**Your goal:**
Copy out the line bearing "You are a computer-use agent. Image resolution: width=1389" and all the lines after it, to the very end of the material below, exactly as written.

**Records for this exercise:**

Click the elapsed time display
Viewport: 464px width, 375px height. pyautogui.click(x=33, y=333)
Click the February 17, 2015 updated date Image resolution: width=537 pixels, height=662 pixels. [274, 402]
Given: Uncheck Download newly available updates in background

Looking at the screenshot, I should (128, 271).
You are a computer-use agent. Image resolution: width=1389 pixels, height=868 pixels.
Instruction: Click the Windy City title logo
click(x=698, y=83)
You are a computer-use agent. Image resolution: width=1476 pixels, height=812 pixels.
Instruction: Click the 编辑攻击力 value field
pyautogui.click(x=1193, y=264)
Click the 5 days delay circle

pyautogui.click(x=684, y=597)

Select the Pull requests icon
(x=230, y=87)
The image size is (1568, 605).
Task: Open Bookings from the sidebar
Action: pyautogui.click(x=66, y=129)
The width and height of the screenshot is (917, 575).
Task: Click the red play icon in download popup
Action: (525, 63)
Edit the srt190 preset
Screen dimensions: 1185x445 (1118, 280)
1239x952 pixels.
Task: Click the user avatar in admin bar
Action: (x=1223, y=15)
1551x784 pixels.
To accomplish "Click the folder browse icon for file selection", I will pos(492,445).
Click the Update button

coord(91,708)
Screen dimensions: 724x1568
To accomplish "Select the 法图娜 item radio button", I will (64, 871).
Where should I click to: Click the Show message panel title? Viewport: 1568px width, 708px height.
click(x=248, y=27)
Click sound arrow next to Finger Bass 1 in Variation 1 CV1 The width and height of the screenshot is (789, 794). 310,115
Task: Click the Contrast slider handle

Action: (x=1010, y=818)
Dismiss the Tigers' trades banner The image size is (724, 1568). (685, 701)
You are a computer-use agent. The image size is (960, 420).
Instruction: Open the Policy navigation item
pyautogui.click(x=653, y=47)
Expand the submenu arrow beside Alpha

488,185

**Exercise result:**
You are a computer-use agent. Image resolution: width=1389 pixels, height=868 pixels.
Instruction: Click the Windy City title logo
click(x=698, y=83)
You are a computer-use agent. Image resolution: width=1476 pixels, height=812 pixels.
Instruction: Click the 编辑攻击力 value field
pyautogui.click(x=1193, y=264)
Click the 5 days delay circle

pyautogui.click(x=684, y=597)

Select the Pull requests icon
(x=230, y=87)
The image size is (1568, 605).
Task: Open Bookings from the sidebar
Action: pyautogui.click(x=66, y=129)
The width and height of the screenshot is (917, 575).
Task: Click the red play icon in download popup
Action: (525, 63)
Edit the srt190 preset
Screen dimensions: 1185x445 (1118, 280)
1239x952 pixels.
Task: Click the user avatar in admin bar
Action: (x=1223, y=15)
1551x784 pixels.
To accomplish "Click the folder browse icon for file selection", I will pos(492,445).
Click the Update button

coord(91,708)
Screen dimensions: 724x1568
To accomplish "Select the 法图娜 item radio button", I will (64, 871).
Where should I click to: Click the Show message panel title? Viewport: 1568px width, 708px height.
click(x=248, y=27)
Click sound arrow next to Finger Bass 1 in Variation 1 CV1 The width and height of the screenshot is (789, 794). 310,115
Task: Click the Contrast slider handle

Action: (x=1010, y=818)
Dismiss the Tigers' trades banner The image size is (724, 1568). (685, 701)
You are a computer-use agent. The image size is (960, 420).
Instruction: Open the Policy navigation item
pyautogui.click(x=653, y=47)
Expand the submenu arrow beside Alpha

488,185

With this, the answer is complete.